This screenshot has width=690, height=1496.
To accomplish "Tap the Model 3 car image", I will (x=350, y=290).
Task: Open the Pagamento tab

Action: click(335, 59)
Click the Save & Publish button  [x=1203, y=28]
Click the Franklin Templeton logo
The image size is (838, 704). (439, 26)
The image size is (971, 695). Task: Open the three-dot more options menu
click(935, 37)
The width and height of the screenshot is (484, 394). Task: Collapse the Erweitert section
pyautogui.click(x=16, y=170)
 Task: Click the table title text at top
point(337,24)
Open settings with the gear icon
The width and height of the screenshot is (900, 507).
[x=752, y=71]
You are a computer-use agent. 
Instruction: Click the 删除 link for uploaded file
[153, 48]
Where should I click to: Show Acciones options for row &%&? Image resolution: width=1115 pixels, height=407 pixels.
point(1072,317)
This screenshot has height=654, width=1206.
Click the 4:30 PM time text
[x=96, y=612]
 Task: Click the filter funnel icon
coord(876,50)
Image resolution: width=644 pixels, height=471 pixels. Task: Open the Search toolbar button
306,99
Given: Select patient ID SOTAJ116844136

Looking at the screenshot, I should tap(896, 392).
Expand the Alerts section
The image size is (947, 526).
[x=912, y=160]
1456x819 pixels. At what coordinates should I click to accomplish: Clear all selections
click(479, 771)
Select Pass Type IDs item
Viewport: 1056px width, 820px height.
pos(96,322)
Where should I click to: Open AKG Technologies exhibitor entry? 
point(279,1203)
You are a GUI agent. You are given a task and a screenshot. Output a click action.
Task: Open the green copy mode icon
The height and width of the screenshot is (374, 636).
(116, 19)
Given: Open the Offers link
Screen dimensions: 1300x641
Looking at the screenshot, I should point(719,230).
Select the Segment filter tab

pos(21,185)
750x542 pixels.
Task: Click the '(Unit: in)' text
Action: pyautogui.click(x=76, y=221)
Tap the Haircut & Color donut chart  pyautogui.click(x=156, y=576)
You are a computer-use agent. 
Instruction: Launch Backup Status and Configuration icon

> **The task**:
Your task is to retype the records above exactly.

> **Output below**:
This screenshot has width=690, height=1496.
To accomplish "Tap the Model 3 car image", I will (x=350, y=290).
Task: Open the Pagamento tab

Action: click(335, 59)
Click the Save & Publish button  [x=1203, y=28]
Click the Franklin Templeton logo
The image size is (838, 704). (439, 26)
The image size is (971, 695). Task: Open the three-dot more options menu
click(935, 37)
The width and height of the screenshot is (484, 394). Task: Collapse the Erweitert section
pyautogui.click(x=16, y=170)
 Task: Click the table title text at top
point(337,24)
Open settings with the gear icon
The width and height of the screenshot is (900, 507).
[x=752, y=71]
You are a computer-use agent. 
Instruction: Click the 删除 link for uploaded file
[153, 48]
Where should I click to: Show Acciones options for row &%&? Image resolution: width=1115 pixels, height=407 pixels.
point(1072,317)
This screenshot has height=654, width=1206.
Click the 4:30 PM time text
[x=96, y=612]
 Task: Click the filter funnel icon
coord(876,50)
Image resolution: width=644 pixels, height=471 pixels. Task: Open the Search toolbar button
306,99
Given: Select patient ID SOTAJ116844136

Looking at the screenshot, I should tap(896, 392).
Expand the Alerts section
The image size is (947, 526).
[x=912, y=160]
1456x819 pixels. At what coordinates should I click to accomplish: Clear all selections
click(479, 771)
Select Pass Type IDs item
Viewport: 1056px width, 820px height.
pos(96,322)
Where should I click to: Open AKG Technologies exhibitor entry? 
point(279,1203)
You are a GUI agent. You are given a task and a screenshot. Output a click action.
Task: Open the green copy mode icon
The height and width of the screenshot is (374, 636).
(116, 19)
Given: Open the Offers link
Screen dimensions: 1300x641
Looking at the screenshot, I should point(719,230).
Select the Segment filter tab

pos(21,185)
750x542 pixels.
Task: Click the '(Unit: in)' text
Action: pyautogui.click(x=76, y=221)
Tap the Haircut & Color donut chart  pyautogui.click(x=156, y=576)
You are a computer-use agent. 
Instruction: Launch Backup Status and Configuration icon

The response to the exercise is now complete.